Everyone knows about the importance of calories - how many you consume or remove from your daily diet - in the struggle to lose weight. But new research and scientific evidence is throwing up interesting challenges and new twists to the perennial tale of "how to lose weight". It's time now to peer behind the "theoretically right diet".
One of the latest gems in the tale is that sleep deprivation is tied to weight gain. The results of a study conducted at Columbia University in the US - on the relationship between sleep patterns and obesity - were reported early in April 2005 at the annual meeting of the North American Association for the Study of Obesity. The study's findings say that people who sleep two to four hours per day are 73 per cent more likely to be obese than those who get normal sleep (seven to nine hours). Five hours of sleep a day makes you 50 per cent more likely to be obese, and six hours brings this likelihood down to 23 per cent.

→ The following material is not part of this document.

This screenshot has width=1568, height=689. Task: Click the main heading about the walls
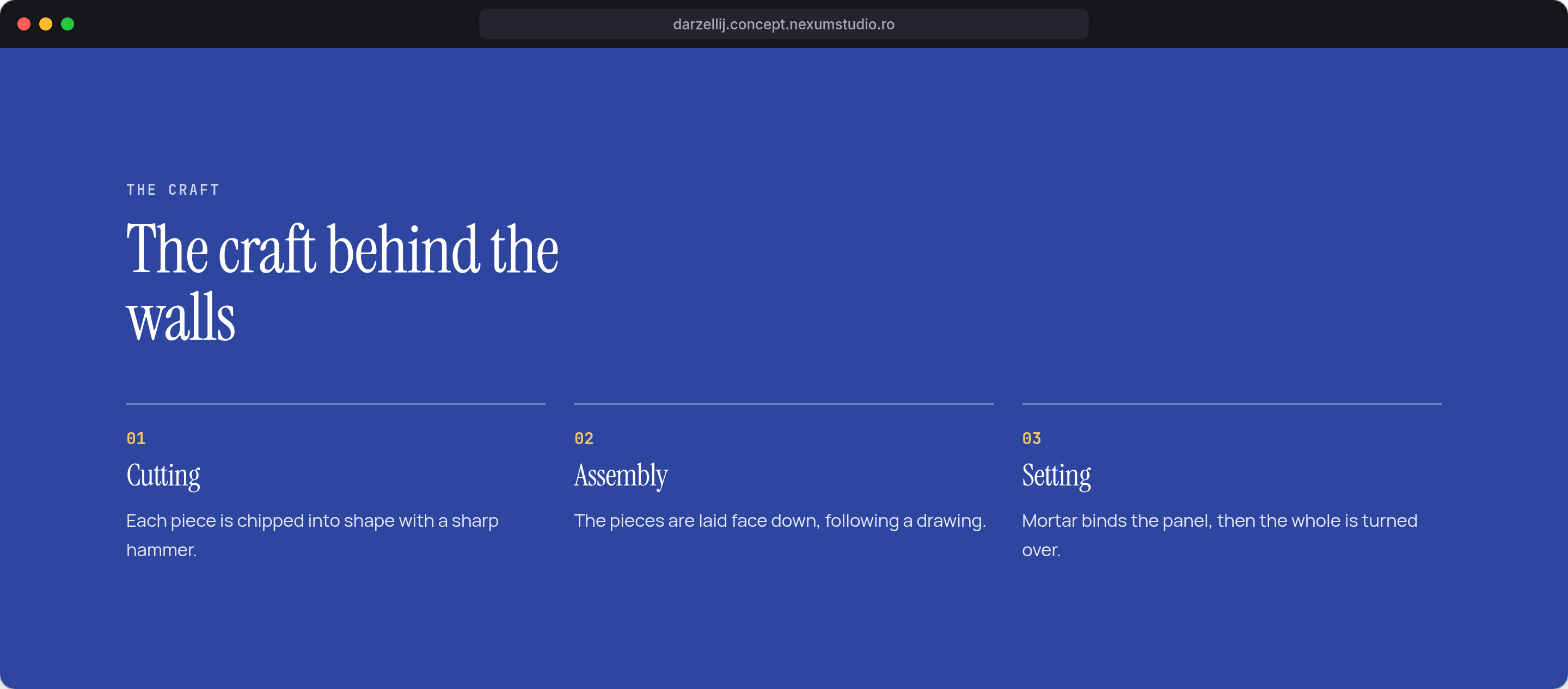(342, 282)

The finding defies apparent logic because we burn fewer calories while we're asleep. The key factor here is to understand the beneficial effects of adequate sleep on body weight - achieved by the regulation of bodily chemicals during sleep. Says lead researcher of the study James E Gangwisch, "Getting more sleep actually has a protective effect against obesity."

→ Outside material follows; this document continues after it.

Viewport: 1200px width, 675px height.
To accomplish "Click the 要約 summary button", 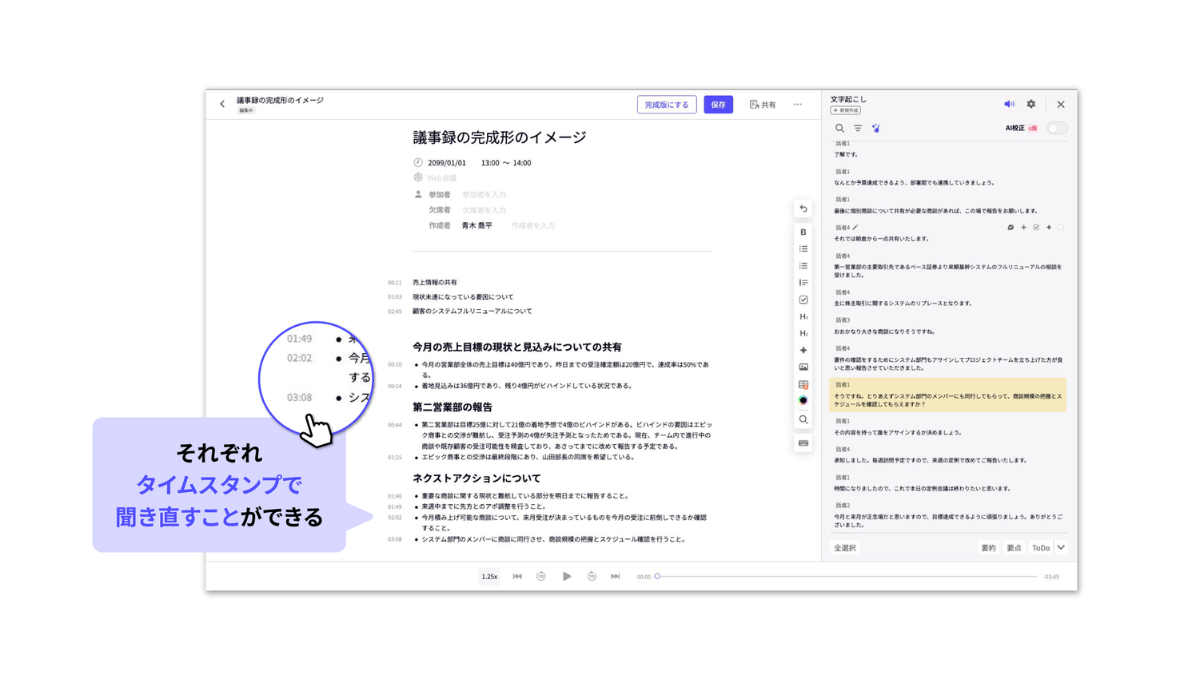I will 988,548.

Another study at the University of Chicago (published in November 2004) shows that sleep deprivation contributes to overeating and weight gain. During the research, participants were restricted to four hours of sleep per night and their food intake and activity levels were strictly monitored. After merely six nights of sleep deprivation, they demonstrated a decrease in leptin (a hormone that communicates satiety or fullness to the brain - when levels are high, the brain knows you are full, when levels are low, the brain thinks the body needs nourishment) ranging from 19 to 26 per cent.
Participants with the greatest decrease in leptin reported feeling the hungriest and they craved for carbohydrate-rich foods, while those with less significant leptin decreases reported being the least hungry. Both studies indicate that when you are not getting enough sleep, it becomes more difficult to control your appetite and the risk and likelihood of overeating is consequently greater.
Drinking enough water everyday also plays a significant role in keeping weight in check or losing it. Besides the well-known facts that drinking a lot of water makes you feel full and flushes out the toxins, latest scientific evidence says more. Researchers in Germany - Michael Boschmann, MD, and colleagues from Berlin's Franz-Volhard Clinical Research Centre - report that adequate daily water consumption increases the rate at which people burn calories (The Journal of Clinical Endocrinology and Metabolism, December 2004). The general recommendation of 8 to 10 glasses a day stands, whether you go in for a hi-carb or a hi-protein weight-loss plan.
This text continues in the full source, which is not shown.